Take each line of the entries below that contains "column" and copy it.
══════
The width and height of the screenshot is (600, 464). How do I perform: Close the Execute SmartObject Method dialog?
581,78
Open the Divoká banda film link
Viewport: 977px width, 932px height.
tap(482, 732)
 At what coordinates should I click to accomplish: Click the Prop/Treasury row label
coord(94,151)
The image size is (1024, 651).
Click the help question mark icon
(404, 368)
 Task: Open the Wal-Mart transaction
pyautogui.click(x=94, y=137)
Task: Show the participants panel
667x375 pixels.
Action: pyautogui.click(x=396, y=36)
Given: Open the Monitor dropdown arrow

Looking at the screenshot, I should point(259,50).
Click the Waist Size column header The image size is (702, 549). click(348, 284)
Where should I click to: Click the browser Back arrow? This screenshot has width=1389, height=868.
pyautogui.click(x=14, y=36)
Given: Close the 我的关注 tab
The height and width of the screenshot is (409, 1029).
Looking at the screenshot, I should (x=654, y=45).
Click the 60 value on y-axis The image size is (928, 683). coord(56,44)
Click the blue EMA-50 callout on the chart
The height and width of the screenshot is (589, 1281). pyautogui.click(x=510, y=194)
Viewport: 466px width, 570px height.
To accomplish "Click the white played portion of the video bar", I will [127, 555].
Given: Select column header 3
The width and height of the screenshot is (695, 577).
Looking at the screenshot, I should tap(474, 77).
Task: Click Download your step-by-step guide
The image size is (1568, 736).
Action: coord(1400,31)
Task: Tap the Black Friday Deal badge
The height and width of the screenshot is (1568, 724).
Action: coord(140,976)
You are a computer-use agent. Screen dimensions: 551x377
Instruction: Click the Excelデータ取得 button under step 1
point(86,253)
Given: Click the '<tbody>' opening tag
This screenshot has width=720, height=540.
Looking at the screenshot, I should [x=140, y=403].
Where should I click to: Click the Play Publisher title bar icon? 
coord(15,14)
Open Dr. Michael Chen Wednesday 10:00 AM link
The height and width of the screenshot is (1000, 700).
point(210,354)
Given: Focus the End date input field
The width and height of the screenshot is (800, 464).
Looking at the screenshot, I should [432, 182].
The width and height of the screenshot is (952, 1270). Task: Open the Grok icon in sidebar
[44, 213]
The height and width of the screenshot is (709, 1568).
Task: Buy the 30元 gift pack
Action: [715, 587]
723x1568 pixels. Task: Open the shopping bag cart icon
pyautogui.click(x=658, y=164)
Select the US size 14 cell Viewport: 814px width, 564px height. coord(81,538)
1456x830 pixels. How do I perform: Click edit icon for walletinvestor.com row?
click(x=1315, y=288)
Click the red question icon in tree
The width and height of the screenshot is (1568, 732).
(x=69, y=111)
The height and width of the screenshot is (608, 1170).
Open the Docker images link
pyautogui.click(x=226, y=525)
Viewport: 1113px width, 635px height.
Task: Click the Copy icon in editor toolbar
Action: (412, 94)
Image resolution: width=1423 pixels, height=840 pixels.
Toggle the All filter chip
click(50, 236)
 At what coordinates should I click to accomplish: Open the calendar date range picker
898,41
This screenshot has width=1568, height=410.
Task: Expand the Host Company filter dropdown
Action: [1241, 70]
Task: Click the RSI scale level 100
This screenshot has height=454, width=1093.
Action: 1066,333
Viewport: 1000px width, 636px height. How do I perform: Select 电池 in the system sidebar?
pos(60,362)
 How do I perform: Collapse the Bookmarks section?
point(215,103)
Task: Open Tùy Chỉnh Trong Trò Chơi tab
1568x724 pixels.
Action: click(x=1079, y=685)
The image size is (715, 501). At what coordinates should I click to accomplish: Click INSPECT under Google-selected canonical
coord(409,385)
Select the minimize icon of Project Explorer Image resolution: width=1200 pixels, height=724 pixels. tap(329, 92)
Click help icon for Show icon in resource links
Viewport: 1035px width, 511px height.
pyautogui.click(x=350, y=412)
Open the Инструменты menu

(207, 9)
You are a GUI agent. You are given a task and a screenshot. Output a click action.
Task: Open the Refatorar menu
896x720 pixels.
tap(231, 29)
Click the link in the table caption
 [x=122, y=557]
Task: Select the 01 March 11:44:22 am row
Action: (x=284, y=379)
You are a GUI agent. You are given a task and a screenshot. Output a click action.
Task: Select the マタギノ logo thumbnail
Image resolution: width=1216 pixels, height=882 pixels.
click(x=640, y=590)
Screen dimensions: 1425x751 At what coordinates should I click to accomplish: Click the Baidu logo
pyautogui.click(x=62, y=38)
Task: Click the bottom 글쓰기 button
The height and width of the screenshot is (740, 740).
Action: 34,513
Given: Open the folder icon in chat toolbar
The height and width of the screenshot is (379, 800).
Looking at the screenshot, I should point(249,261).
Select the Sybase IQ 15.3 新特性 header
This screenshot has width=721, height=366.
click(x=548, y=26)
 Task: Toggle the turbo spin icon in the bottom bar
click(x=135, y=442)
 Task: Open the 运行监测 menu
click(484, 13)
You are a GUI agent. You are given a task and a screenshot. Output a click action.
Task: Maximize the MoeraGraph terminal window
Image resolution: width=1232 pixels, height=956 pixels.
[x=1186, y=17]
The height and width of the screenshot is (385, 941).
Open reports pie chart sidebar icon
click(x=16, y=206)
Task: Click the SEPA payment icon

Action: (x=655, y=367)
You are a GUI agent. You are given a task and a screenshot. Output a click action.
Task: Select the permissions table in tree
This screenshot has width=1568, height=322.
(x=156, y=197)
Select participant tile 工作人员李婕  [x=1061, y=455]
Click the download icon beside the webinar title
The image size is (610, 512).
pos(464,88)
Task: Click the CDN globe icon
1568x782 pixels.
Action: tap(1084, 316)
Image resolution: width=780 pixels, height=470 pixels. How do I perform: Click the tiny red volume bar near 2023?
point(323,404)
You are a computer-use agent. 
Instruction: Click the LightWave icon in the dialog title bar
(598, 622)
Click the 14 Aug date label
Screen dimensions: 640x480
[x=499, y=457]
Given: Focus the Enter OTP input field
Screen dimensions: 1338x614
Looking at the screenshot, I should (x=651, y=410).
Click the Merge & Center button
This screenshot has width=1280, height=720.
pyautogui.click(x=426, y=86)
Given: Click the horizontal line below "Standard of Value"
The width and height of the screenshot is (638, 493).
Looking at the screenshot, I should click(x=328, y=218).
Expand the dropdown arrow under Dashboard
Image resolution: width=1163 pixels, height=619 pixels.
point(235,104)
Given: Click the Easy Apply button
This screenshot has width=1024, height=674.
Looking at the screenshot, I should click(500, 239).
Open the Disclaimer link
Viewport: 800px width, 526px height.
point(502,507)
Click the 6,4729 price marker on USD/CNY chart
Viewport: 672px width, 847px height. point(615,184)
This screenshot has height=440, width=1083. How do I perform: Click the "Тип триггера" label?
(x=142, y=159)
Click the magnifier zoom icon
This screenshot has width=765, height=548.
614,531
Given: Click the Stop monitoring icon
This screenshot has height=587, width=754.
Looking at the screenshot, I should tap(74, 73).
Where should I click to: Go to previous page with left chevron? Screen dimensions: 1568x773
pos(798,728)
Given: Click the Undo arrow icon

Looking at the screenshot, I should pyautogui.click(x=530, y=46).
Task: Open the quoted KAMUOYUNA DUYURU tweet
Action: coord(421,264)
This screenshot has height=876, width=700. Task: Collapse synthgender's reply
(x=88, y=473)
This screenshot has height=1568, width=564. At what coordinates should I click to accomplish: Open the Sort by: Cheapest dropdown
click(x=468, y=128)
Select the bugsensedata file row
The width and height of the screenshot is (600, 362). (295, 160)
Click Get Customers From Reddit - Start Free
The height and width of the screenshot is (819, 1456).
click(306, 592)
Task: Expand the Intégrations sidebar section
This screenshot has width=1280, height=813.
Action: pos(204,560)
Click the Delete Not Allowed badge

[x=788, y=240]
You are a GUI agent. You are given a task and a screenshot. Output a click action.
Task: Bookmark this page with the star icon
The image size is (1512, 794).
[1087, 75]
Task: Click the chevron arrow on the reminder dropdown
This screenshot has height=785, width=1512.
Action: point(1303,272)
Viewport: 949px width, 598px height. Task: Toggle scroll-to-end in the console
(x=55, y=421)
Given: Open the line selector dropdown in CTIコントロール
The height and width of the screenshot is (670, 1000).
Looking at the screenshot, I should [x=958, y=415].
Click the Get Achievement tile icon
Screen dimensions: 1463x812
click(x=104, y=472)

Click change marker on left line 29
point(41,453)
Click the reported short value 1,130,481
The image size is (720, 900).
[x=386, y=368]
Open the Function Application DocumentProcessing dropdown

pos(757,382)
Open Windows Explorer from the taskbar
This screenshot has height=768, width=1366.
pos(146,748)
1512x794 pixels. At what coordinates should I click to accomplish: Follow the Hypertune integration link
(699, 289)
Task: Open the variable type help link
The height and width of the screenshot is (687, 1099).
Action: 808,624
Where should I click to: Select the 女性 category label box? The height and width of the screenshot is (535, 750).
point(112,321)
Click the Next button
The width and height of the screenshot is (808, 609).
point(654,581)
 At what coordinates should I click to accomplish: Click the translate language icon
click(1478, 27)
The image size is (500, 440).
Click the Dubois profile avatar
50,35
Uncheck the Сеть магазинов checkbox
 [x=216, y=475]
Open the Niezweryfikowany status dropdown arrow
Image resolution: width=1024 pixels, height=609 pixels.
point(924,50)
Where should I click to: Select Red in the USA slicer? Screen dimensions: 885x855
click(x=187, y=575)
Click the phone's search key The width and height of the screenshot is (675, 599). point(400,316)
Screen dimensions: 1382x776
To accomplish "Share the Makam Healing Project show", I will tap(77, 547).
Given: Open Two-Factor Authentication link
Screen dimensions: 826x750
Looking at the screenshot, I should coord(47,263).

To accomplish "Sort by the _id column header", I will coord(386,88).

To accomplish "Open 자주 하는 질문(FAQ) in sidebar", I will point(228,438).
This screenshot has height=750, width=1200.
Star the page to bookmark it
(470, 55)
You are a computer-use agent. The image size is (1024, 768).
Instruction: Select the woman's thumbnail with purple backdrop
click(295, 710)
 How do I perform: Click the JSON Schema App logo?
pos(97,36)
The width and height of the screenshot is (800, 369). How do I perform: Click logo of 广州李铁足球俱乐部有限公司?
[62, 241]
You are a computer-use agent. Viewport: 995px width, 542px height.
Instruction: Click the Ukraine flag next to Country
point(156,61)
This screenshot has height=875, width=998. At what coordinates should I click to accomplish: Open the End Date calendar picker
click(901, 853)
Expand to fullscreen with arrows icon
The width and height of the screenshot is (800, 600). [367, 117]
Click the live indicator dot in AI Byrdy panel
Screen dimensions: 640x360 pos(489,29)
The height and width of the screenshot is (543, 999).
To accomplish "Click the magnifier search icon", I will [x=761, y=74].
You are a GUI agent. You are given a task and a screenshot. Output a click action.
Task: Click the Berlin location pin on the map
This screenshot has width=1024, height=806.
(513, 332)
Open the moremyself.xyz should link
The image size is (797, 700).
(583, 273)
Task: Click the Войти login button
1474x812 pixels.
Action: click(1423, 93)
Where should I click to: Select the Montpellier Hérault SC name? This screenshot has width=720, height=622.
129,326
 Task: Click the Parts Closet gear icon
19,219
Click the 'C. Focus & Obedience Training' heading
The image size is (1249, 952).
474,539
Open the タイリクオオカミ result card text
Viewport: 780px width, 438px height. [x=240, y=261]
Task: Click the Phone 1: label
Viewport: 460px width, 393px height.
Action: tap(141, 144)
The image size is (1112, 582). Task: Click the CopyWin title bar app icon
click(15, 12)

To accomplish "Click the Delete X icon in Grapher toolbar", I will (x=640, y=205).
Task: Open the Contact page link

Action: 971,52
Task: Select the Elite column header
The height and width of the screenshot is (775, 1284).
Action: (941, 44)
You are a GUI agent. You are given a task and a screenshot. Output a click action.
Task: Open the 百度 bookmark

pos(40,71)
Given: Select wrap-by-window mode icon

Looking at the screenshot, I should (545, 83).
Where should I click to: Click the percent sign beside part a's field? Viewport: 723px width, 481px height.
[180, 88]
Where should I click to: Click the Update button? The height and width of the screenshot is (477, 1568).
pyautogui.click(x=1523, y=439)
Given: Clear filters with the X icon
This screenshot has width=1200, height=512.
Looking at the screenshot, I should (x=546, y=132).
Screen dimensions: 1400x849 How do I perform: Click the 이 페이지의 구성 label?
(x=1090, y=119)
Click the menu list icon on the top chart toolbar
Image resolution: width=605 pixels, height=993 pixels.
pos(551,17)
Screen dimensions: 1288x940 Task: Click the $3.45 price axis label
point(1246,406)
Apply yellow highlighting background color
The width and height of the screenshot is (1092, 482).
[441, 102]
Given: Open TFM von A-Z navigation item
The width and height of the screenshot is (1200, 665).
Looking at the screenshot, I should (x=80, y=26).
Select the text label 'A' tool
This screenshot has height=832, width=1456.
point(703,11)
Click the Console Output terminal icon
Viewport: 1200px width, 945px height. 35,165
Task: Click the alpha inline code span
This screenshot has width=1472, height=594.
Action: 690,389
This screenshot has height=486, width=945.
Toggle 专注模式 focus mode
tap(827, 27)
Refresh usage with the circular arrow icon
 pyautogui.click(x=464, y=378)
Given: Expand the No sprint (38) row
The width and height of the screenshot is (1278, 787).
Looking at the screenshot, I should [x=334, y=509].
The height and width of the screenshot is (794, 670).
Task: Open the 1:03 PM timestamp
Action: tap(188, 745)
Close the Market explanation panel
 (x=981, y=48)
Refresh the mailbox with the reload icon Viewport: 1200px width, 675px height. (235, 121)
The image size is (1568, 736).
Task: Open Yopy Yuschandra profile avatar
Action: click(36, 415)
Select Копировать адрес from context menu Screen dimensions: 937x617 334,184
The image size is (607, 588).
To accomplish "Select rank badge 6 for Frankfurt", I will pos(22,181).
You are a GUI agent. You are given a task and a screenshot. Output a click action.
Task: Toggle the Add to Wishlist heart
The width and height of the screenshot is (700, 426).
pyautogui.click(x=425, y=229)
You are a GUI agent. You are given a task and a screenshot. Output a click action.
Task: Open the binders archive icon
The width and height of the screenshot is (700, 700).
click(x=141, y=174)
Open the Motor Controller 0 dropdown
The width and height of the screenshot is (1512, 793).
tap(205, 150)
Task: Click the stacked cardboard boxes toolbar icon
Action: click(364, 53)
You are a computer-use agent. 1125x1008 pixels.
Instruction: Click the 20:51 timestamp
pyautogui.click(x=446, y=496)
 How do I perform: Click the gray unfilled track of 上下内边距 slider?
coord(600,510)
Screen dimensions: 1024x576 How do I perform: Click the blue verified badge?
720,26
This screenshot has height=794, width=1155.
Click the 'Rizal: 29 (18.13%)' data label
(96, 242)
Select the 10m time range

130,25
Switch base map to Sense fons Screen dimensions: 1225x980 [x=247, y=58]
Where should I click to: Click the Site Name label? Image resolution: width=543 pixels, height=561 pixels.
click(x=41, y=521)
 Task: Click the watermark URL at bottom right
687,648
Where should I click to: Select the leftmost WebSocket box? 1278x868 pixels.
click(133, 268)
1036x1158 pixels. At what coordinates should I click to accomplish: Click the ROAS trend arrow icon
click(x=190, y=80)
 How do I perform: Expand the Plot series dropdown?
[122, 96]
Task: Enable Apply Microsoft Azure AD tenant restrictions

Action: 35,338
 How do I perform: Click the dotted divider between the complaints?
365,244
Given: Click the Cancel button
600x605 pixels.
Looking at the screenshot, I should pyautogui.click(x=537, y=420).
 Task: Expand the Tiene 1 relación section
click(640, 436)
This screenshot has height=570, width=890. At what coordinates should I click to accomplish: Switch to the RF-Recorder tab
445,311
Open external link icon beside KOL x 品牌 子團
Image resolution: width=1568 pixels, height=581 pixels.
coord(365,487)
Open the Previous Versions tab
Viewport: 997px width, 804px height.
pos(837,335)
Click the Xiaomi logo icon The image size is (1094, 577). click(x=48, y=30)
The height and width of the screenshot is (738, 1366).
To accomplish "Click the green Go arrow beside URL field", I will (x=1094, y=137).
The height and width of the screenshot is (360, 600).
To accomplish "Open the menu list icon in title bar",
══════
• _COMPLETED EXERCISE_
Click the Waist Size column header The image size is (702, 549). click(348, 284)
Given: Select column header 3
To accomplish "Sort by the _id column header", I will coord(386,88).
Task: Select the Elite column header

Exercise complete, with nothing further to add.